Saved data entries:
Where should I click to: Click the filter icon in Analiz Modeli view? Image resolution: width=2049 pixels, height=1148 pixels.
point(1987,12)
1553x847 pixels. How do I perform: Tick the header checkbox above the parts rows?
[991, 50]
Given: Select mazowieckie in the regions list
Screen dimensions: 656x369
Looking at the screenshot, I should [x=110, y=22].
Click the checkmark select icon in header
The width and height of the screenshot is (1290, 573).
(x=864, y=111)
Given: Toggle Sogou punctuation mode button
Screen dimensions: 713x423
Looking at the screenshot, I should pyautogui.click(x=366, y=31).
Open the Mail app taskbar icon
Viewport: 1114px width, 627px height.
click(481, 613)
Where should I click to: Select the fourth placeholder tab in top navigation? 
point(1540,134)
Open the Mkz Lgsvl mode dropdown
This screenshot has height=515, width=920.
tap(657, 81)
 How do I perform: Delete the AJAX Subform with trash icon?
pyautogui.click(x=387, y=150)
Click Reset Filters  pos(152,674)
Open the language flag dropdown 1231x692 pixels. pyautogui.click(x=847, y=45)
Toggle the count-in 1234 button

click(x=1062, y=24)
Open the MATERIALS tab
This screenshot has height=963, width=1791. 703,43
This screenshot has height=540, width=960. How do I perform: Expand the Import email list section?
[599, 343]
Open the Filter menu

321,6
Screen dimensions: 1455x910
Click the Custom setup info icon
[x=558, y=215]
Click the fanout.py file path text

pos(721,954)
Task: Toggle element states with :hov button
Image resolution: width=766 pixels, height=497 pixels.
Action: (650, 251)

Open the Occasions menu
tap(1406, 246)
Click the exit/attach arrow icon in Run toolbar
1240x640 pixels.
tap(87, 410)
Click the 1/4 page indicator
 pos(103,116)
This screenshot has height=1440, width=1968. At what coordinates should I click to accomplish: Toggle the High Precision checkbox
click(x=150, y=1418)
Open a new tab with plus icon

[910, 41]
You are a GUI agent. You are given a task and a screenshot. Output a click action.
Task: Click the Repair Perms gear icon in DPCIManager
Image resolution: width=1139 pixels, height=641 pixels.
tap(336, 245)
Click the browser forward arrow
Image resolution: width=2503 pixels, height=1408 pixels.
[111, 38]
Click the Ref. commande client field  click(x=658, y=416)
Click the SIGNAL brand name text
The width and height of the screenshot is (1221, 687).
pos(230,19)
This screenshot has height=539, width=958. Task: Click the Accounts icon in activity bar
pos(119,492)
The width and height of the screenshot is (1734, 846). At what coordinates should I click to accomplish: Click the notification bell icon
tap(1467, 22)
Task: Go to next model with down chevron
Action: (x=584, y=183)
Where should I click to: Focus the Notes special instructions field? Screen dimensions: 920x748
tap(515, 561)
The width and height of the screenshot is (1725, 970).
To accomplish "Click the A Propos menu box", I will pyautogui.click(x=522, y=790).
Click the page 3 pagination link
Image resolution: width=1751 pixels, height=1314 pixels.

ABOUT THIS TASK
From the line holding "Click the Custom setup info icon" to the line holding "Click the page 3 pagination link", inclusive, restate each line above exactly as written.

OUTPUT BELOW
Click the Custom setup info icon
[x=558, y=215]
Click the fanout.py file path text

pos(721,954)
Task: Toggle element states with :hov button
Image resolution: width=766 pixels, height=497 pixels.
Action: (650, 251)

Open the Occasions menu
tap(1406, 246)
Click the exit/attach arrow icon in Run toolbar
1240x640 pixels.
tap(87, 410)
Click the 1/4 page indicator
 pos(103,116)
This screenshot has height=1440, width=1968. At what coordinates should I click to accomplish: Toggle the High Precision checkbox
click(x=150, y=1418)
Open a new tab with plus icon

[910, 41]
You are a GUI agent. You are given a task and a screenshot. Output a click action.
Task: Click the Repair Perms gear icon in DPCIManager
Image resolution: width=1139 pixels, height=641 pixels.
tap(336, 245)
Click the browser forward arrow
Image resolution: width=2503 pixels, height=1408 pixels.
[111, 38]
Click the Ref. commande client field  click(x=658, y=416)
Click the SIGNAL brand name text
The width and height of the screenshot is (1221, 687).
pos(230,19)
This screenshot has height=539, width=958. Task: Click the Accounts icon in activity bar
pos(119,492)
The width and height of the screenshot is (1734, 846). At what coordinates should I click to accomplish: Click the notification bell icon
tap(1467, 22)
Task: Go to next model with down chevron
Action: (x=584, y=183)
Where should I click to: Focus the Notes special instructions field? Screen dimensions: 920x748
tap(515, 561)
The width and height of the screenshot is (1725, 970).
To accomplish "Click the A Propos menu box", I will pyautogui.click(x=522, y=790).
Click the page 3 pagination link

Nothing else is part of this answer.